--- EXERCISE GOAL ---
Every line in the listing below from the one with "Given: Click the zoom out magnifier icon" through the one with "The image size is (1563, 784)." is to be reproduced exactly, both ends included; leave out the rest.

--- INPUT DATA ---

*** Begin section ***

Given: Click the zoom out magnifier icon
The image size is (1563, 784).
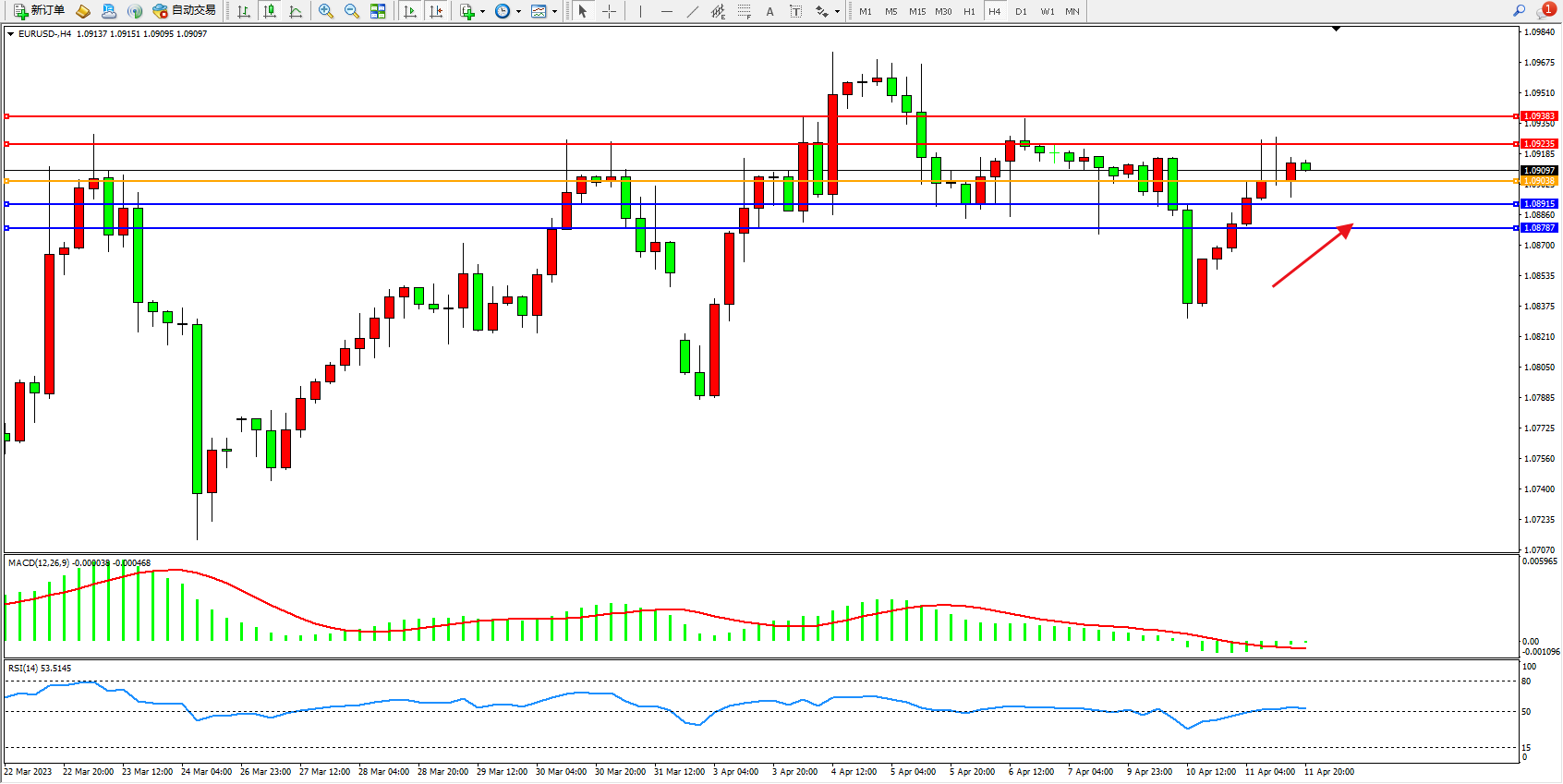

*** End section ***
*** Begin section ***

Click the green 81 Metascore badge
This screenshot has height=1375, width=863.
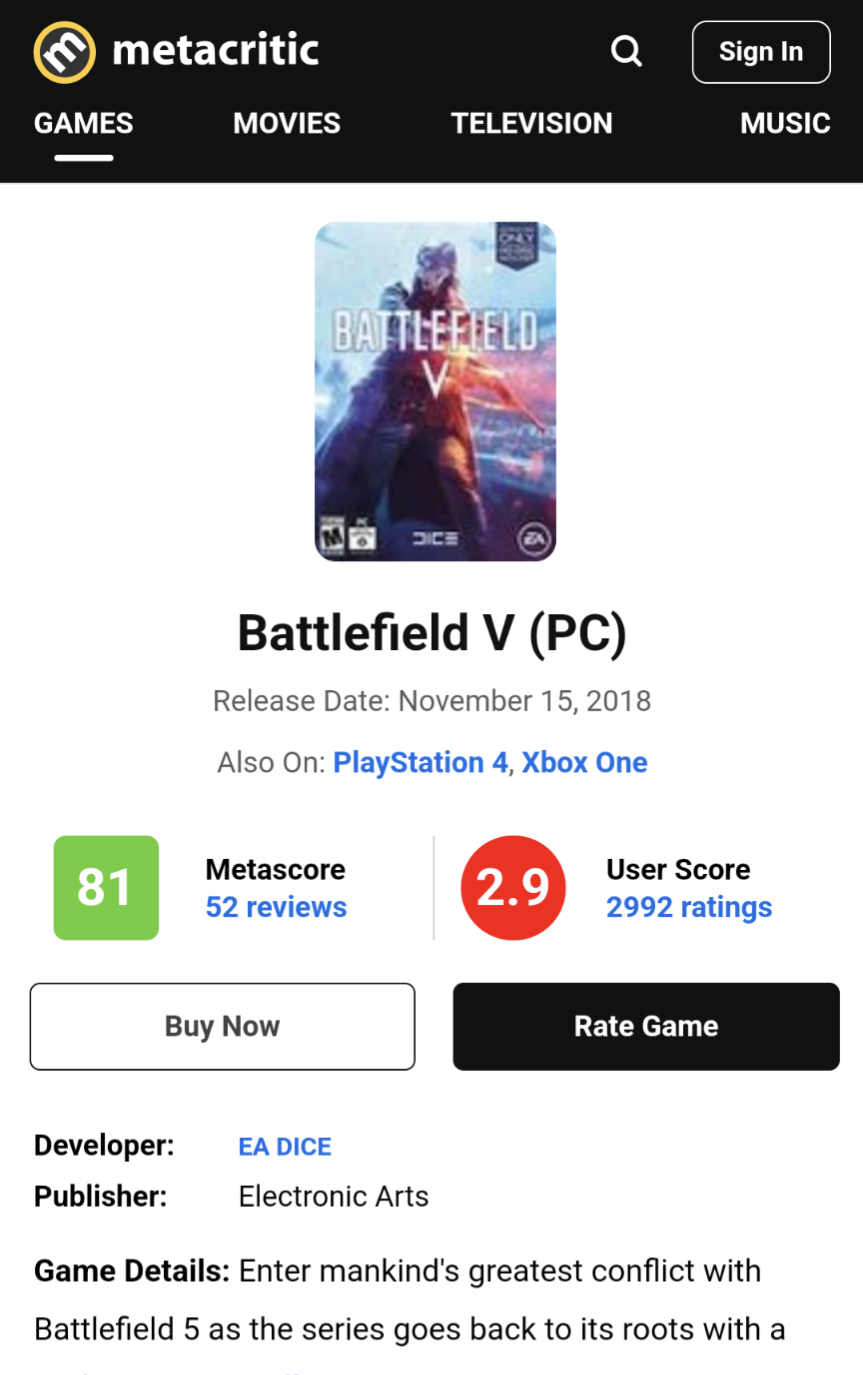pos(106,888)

*** End section ***
*** Begin section ***

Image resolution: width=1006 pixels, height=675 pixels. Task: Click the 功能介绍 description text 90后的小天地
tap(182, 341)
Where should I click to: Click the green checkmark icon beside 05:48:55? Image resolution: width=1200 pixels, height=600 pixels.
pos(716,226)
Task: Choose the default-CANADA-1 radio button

*** End section ***

--- EXERCISE ANSWER ---
Given: Click the zoom out magnifier icon
The image size is (1563, 784).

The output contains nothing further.